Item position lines
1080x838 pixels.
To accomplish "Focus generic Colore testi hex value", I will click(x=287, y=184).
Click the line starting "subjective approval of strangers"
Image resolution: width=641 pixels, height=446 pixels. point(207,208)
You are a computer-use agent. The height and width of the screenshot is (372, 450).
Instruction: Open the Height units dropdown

*Aim:*
Copy out every one of the lines above, character for character.

*Reply:*
1080x838 pixels.
To accomplish "Focus generic Colore testi hex value", I will click(x=287, y=184).
Click the line starting "subjective approval of strangers"
Image resolution: width=641 pixels, height=446 pixels. point(207,208)
You are a computer-use agent. The height and width of the screenshot is (372, 450).
Instruction: Open the Height units dropdown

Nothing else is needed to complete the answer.